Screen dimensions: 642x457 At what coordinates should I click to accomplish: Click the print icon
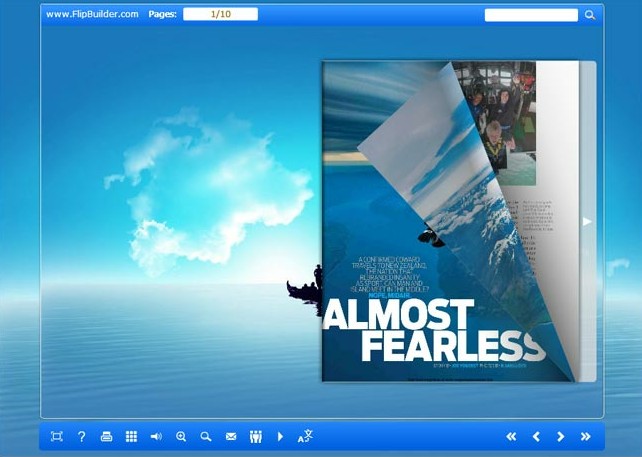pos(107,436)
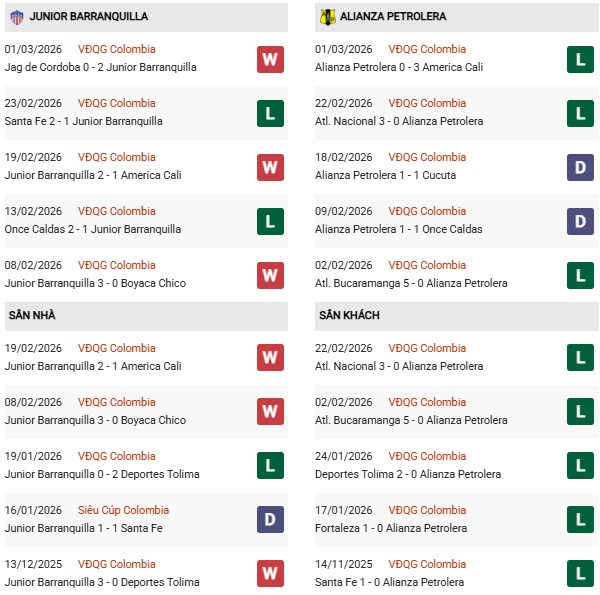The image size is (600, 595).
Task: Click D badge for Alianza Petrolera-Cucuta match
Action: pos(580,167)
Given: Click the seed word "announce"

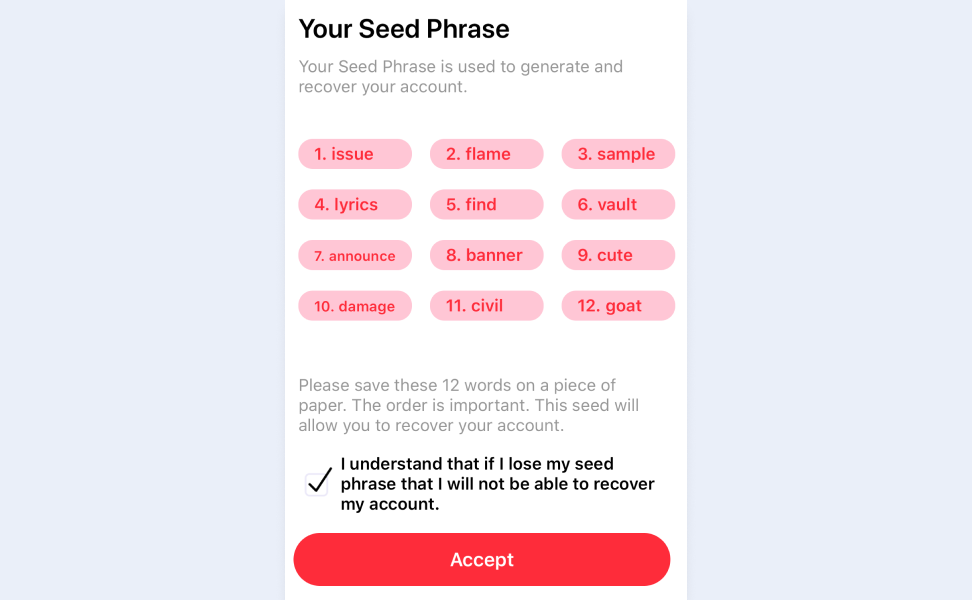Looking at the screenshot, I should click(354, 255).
* * *
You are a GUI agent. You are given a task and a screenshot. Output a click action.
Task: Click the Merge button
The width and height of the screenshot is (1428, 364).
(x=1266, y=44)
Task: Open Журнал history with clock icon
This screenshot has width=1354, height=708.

* **What you are asked to do**: Copy out precisely the lines from the line with "Task: Open Журнал history with clock icon" to the line with "This screenshot has width=1354, height=708." in the material above, including those two lines and omitting all the rest.

* **Final answer**:
Task: Open Журнал history with clock icon
This screenshot has width=1354, height=708.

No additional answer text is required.